§ **Exercise**: Of all the entries below, only the lines from the one with "Instruction: Switch 基本情報 section to 基本 view" up to and including the one with "Select the Services" are to be duplicated exactly.

§ **Data**:
——————————

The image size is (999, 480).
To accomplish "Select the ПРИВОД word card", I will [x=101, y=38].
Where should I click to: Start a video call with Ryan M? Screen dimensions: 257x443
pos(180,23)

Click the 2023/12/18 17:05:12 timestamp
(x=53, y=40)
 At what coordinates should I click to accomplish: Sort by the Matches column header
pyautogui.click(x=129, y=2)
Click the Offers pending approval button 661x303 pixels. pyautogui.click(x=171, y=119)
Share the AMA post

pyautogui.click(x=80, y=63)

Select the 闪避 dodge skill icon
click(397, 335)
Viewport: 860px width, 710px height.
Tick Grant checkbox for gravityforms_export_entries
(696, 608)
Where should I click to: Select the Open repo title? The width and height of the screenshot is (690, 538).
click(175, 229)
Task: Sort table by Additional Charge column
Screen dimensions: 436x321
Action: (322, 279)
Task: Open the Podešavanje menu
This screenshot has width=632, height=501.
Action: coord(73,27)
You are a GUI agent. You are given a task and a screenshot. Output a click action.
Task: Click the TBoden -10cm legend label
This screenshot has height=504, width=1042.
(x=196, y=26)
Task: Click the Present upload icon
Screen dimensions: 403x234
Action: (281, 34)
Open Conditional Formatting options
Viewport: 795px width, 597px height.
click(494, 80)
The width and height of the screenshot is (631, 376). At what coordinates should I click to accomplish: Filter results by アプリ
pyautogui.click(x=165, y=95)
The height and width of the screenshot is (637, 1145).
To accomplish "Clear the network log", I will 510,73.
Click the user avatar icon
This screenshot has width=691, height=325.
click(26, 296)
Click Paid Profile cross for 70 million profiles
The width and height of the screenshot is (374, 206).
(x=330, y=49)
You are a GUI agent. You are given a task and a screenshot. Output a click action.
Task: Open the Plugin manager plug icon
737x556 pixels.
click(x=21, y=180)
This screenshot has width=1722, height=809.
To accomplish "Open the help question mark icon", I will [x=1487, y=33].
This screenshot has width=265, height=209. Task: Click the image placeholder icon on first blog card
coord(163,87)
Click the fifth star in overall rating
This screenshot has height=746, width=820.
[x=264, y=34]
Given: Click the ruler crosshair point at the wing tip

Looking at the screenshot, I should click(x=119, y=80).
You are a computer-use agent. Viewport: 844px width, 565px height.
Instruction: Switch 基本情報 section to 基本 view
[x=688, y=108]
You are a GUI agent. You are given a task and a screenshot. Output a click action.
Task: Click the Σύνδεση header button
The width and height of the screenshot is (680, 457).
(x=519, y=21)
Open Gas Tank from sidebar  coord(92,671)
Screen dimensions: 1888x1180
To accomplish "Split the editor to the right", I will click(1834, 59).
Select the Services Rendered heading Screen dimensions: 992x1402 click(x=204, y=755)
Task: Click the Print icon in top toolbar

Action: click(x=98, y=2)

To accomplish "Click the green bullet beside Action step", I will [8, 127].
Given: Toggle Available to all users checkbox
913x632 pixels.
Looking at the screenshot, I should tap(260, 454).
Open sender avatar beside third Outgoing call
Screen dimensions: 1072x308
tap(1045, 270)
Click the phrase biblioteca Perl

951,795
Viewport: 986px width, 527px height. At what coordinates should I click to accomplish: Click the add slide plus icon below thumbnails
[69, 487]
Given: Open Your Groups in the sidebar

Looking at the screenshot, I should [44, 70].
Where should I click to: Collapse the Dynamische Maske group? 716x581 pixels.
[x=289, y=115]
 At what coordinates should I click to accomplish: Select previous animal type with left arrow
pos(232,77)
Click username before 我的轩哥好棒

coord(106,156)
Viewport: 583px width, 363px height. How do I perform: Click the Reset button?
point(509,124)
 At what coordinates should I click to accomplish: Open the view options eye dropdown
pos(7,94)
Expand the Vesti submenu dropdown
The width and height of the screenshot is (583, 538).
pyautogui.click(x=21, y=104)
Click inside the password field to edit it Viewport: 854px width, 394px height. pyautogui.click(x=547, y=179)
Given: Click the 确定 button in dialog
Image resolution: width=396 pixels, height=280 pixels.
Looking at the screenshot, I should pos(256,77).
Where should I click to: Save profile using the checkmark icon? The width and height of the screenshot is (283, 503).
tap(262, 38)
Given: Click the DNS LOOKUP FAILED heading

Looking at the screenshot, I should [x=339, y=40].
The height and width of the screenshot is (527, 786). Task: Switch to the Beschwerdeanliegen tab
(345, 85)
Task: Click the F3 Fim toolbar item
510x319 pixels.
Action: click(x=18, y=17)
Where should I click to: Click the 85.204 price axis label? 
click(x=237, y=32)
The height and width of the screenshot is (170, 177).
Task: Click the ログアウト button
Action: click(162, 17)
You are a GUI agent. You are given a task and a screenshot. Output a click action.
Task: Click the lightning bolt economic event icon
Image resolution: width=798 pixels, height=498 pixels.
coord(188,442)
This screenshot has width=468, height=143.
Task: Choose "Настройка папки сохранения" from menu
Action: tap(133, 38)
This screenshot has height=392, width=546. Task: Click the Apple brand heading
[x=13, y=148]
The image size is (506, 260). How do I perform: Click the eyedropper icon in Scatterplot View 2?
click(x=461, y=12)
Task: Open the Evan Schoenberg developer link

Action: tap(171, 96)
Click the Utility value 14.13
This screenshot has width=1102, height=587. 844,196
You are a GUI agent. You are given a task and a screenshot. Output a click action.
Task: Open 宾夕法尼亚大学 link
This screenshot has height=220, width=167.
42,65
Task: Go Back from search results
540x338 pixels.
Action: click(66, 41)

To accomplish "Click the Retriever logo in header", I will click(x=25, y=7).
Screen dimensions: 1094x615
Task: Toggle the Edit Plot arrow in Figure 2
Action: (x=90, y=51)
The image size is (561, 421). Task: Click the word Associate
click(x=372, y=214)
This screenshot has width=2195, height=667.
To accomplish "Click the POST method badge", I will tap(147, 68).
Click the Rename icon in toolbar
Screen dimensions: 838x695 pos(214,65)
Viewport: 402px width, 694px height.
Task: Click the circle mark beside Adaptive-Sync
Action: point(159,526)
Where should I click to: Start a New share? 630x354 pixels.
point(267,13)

——————————

§ **Reply**:
Instruction: Switch 基本情報 section to 基本 view
[x=688, y=108]
You are a GUI agent. You are given a task and a screenshot. Output a click action.
Task: Click the Σύνδεση header button
The width and height of the screenshot is (680, 457).
(x=519, y=21)
Open Gas Tank from sidebar  coord(92,671)
Screen dimensions: 1888x1180
To accomplish "Split the editor to the right", I will click(1834, 59).
Select the Services Rendered heading Screen dimensions: 992x1402 click(x=204, y=755)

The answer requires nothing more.